◆ **EXTRACT**:

## Begin

For anyone who thinks that scandals mixing sex and politics are something new in American life, Barbara Goldsmith's savory 19th-century panorama of feminism, spiritualism, Protestantism and sex will induce a new awareness of history's farcical habit of repeating itself.

Ms. Goldsmith's absorbing, sweeping book, ''Other Powers,'' is, as its subtitle suggests, a portrait of an age, with the interesting figure, the ''scandalous Victoria Woodhull'' at its center. The adjective ''scandalous'' is used only partly in irony here because Ms. Goldsmith's main character -- ''the Spiritualist, the 'high priestess' of free love . . . and part-time prostitute, the founder of the first stock brokerage firm for women, the disciple of Karl Marx, the blackmailer, the presidential candidate'' -- was indeed both sinner and saint.

## End

◆ **MATERIAL PROVIDED**:

## Begin

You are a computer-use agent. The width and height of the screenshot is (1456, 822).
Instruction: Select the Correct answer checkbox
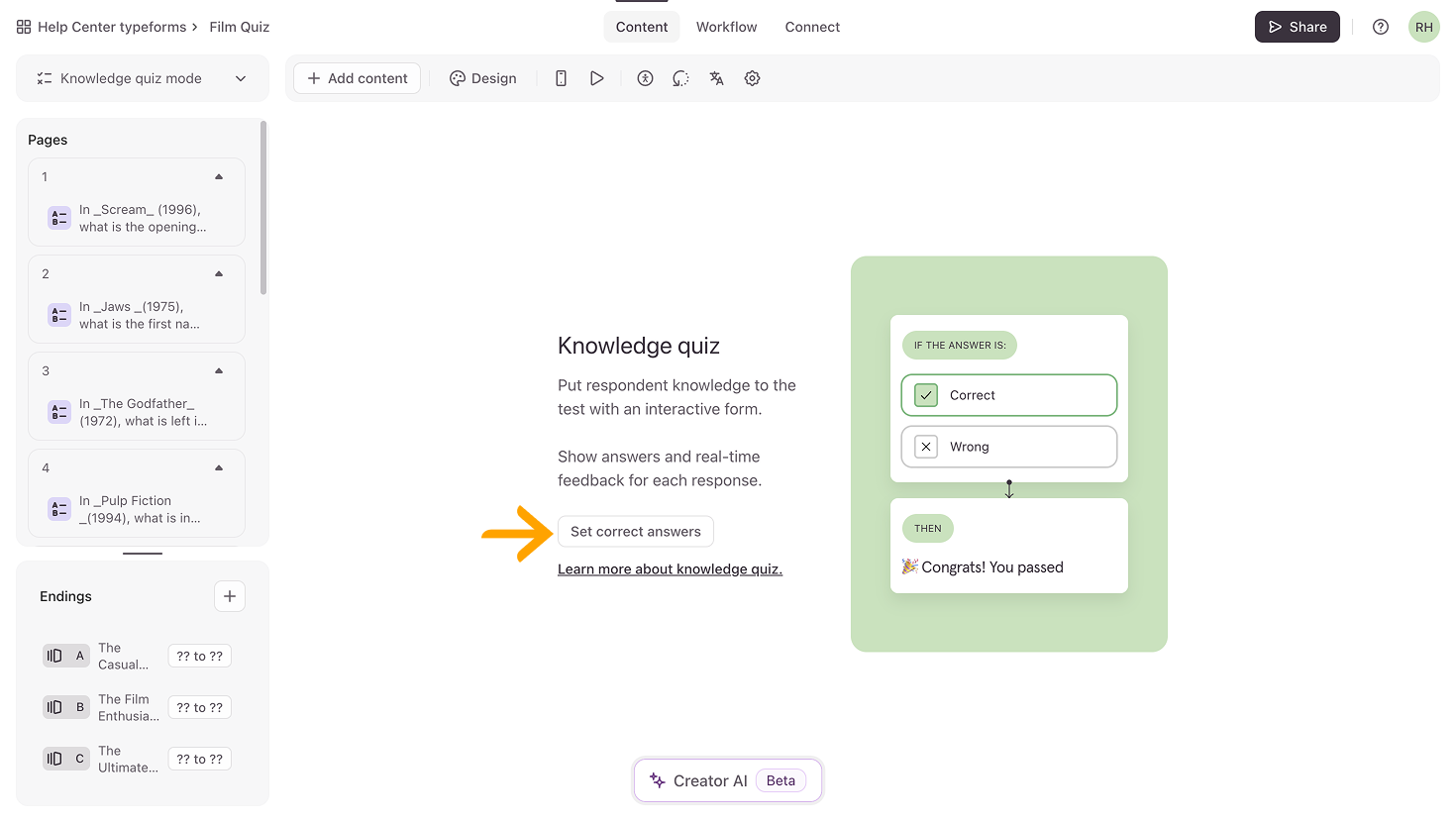[926, 395]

## End

◆ **GIVEN INSTRUCTION A**: Can you restate the paragraph of the review beginning "Ms. Goldsmith's absorbing, sweeping book" in shorter form while keeping its main facts?
◆ **GIVEN INSTRUCTION B**: Would you rewrite the part of the review that opens with the words containing "Ms. Goldsmith's absorbing, sweeping" and closes with "sinner and saint.", putting "expansive" in place of "sweeping"?
◆ **GIVEN INSTRUCTION C**: What is the title of Barbara Goldsmith's book discussed in the review?
These lines have no connection to the review.

◆ **EXERCISE SOLUTION A**: Ms. Goldsmith's book "Other Powers" portrays an age, with Victoria Woodhull at its center. Calling her "scandalous" is only partly ironic, because she was truly both sinner and saint. She was a Spiritualist, a "high priestess" of free love, a part-time prostitute, the founder of the first stock brokerage firm for women, a disciple of Karl Marx, a blackmailer and a presidential candidate.

◆ **EXERCISE SOLUTION B**:
Ms. Goldsmith's absorbing, expansive book, ''Other Powers,'' is, as its subtitle suggests, a portrait of an age, with the interesting figure, the ''scandalous Victoria Woodhull'' at its center. The adjective ''scandalous'' is used only partly in irony here because Ms. Goldsmith's main character -- ''the Spiritualist, the 'high priestess' of free love . . . and part-time prostitute, the founder of the first stock brokerage firm for women, the disciple of Karl Marx, the blackmailer, the presidential candidate'' -- was indeed both sinner and saint.

◆ **EXERCISE SOLUTION C**: "Other Powers."